Bar plot from PRSice showing results at broad P-value thresholds for Schizophrenia PRS predicting MDD status. A bar for the best-fit PRS from the high-resolution run is also included

Fig. 2.

High-resolution PRSice plot for SCZ predicting MDD status. The thick line connects points at the broad P-value thresholds of Fig.1

Next we apply PRSice to two tobacco-related phenotypes from the TAG consortium (Thorgeirsson et al., 2013) and the RADIANT-UK MDD data. These analyses reveal, for the first time, shared genetic aetiology between the dichotomous trait ‘ever smoked’ and MDD, but not between smoking consumption, as a quantitative trait, and MDD (Supplementary Fig. S1). In the former, high-resolution scoring again produces a substantially different best-fit PRS than that from broad P_T, in terms of model fit, significance and number of SNPs included (Supplementary Fig. S1b).

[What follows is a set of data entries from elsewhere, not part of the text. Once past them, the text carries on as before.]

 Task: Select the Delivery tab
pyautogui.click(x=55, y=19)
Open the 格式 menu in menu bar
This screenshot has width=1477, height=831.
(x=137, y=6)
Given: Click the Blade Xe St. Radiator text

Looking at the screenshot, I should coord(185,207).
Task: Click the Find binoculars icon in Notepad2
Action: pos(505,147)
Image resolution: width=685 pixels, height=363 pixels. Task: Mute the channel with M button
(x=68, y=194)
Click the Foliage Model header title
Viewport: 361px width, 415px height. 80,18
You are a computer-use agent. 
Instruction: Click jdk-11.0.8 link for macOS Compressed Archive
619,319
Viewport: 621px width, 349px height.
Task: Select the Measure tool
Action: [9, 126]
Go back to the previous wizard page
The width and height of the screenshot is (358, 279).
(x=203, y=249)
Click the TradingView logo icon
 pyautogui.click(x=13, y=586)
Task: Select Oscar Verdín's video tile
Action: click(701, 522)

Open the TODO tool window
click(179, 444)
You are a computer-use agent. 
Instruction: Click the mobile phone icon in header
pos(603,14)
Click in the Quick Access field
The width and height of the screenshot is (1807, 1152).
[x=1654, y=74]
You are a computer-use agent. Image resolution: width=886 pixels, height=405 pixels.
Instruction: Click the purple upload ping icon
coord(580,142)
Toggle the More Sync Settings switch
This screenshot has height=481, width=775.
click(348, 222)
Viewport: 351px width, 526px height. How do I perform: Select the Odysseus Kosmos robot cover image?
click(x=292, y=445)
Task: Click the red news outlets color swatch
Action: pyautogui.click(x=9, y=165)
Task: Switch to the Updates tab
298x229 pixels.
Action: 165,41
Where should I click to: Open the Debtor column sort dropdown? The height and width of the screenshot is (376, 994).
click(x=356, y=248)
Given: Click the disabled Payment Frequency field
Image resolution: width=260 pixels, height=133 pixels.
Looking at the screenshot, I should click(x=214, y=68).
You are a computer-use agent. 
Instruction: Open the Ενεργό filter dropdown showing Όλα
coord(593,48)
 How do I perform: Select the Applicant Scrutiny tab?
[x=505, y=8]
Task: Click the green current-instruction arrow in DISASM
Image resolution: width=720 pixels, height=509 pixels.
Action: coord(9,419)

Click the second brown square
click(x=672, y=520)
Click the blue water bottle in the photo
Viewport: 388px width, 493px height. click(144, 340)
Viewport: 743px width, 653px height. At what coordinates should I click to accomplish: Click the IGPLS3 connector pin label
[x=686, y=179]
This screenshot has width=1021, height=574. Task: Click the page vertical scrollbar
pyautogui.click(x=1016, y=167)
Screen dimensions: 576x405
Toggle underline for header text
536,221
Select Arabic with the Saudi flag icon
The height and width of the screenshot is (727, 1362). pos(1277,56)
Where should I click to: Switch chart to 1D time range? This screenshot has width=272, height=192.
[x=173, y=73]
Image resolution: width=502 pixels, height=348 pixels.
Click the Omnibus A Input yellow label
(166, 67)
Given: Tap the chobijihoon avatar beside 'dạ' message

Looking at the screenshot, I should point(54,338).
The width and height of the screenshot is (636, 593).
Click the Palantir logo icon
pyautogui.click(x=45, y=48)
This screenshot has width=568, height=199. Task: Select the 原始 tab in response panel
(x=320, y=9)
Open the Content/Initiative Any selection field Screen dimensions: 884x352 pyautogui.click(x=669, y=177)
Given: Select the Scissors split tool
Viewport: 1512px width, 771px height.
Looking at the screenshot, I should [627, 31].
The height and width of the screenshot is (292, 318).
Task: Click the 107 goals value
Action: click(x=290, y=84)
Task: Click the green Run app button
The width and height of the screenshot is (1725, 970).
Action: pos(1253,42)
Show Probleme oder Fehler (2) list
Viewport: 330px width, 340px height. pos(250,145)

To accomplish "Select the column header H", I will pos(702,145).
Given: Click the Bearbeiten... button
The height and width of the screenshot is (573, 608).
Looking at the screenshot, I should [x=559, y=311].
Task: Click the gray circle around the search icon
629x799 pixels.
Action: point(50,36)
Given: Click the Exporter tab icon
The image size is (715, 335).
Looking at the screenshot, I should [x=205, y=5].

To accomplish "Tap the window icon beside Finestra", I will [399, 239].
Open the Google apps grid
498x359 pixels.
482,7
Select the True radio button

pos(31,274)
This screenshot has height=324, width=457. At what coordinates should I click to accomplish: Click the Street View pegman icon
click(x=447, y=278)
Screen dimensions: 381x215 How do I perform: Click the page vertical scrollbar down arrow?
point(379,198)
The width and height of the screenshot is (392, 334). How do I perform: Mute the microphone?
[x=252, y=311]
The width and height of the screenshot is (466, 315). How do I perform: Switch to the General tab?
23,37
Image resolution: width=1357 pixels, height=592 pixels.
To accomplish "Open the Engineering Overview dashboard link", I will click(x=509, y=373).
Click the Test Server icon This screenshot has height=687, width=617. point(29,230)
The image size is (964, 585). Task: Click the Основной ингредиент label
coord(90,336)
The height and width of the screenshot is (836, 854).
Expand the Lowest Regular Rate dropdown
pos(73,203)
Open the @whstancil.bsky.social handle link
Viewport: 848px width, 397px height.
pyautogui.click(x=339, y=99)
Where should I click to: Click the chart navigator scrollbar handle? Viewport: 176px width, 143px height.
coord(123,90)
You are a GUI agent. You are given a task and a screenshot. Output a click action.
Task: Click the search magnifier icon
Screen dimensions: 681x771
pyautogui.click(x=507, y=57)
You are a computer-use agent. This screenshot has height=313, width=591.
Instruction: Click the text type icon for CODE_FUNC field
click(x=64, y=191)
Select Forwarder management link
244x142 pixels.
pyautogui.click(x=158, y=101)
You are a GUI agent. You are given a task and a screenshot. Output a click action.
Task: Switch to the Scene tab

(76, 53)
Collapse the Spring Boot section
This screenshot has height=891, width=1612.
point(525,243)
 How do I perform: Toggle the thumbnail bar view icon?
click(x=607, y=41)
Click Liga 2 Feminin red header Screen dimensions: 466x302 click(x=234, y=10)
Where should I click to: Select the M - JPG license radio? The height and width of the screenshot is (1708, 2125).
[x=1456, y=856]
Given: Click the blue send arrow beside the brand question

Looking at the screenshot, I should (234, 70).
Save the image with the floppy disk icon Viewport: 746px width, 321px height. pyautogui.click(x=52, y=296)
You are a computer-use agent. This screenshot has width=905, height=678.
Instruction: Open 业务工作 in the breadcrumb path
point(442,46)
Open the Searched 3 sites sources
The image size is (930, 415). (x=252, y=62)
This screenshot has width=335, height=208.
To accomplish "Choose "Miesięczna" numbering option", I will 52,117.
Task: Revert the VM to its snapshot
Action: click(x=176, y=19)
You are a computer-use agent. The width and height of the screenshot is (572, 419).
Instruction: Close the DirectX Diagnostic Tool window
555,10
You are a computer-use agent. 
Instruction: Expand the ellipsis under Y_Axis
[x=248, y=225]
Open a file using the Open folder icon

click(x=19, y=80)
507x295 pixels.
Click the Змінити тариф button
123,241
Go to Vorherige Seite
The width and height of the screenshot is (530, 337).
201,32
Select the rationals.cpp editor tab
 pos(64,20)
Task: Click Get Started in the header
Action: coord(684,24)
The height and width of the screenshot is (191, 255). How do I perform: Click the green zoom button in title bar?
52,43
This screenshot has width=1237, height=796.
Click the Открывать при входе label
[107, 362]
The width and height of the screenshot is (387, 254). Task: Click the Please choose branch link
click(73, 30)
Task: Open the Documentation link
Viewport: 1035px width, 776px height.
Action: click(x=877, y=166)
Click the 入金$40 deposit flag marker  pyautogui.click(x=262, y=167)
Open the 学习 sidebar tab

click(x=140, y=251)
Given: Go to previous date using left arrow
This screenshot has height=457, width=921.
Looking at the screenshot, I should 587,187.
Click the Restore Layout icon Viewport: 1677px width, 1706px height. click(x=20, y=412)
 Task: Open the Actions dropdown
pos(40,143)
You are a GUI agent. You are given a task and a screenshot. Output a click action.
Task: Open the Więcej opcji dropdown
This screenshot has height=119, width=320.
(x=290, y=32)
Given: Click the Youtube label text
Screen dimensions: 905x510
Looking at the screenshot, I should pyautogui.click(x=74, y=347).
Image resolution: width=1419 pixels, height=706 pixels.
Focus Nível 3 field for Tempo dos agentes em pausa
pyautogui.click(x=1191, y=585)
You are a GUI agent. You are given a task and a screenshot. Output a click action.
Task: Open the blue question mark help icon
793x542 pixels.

Under high-resolution PRS in particular, multiple tests are performed and so the P-value of the best-fit PRS will be inflated. Therefore, we perform a permutation study utilizing the SCZ and MDD data described above, and estimate an adjusted significance threshold for the best-fit PRS of P = 0.004 (Supplementary Note S4). Prior to a more extensive study, we suggest a more conservative significance threshold of P = 0.001 if using the best-fit PRS for association testing in PRS studies.

4 Discussion

Here we have described our PRSice software, illustrating its use with three PRS studies. We have illustrated the potential benefit of obtaining the best-fit PRS and have estimated a corresponding significance threshold. There is great potential for the future application of PRS in genetics: for gaining insights into the genetic architecture of a trait by comparing observed PRS with theoretical expectations across a range of P_T (International Schizophrenia Consortium, 2009), for assessing the genetic overlap of a trait(s) across populations, for use as biomarkers, as instrumental variables, or even to provide evolutionary insights (Berg and Coop, 2014). The PRS approach, and PRSice software, could be extended to test the effects of copy number variants, epigenetic markers and more. We believe that PRSice can simplify PRS studies greatly, expand the application of PRS and aid the implementation of best-practice in PRS studies.

Funding

MRC studentship (to JE), EU FP7 no. 279227(PsychDPC), and the NIHR Biomedical Research Centre at SLaM and KCL.

Conflict of Interest: none declared.